Extract every line below, verbatim.

Records from a dataset:
────────────────

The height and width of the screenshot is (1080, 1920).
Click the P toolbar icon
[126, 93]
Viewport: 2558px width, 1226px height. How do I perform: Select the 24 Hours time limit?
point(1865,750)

────────────────

- _Answer_
The height and width of the screenshot is (1080, 1920).
Click the P toolbar icon
[126, 93]
Viewport: 2558px width, 1226px height. How do I perform: Select the 24 Hours time limit?
point(1865,750)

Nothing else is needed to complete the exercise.